**Task:** Count the lines of the material below that contain the word "panel". Give only the number.

**Material for this exercise:**
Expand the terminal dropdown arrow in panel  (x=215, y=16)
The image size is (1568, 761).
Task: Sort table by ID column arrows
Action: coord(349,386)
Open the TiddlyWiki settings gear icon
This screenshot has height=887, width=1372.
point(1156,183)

**Task output:** 1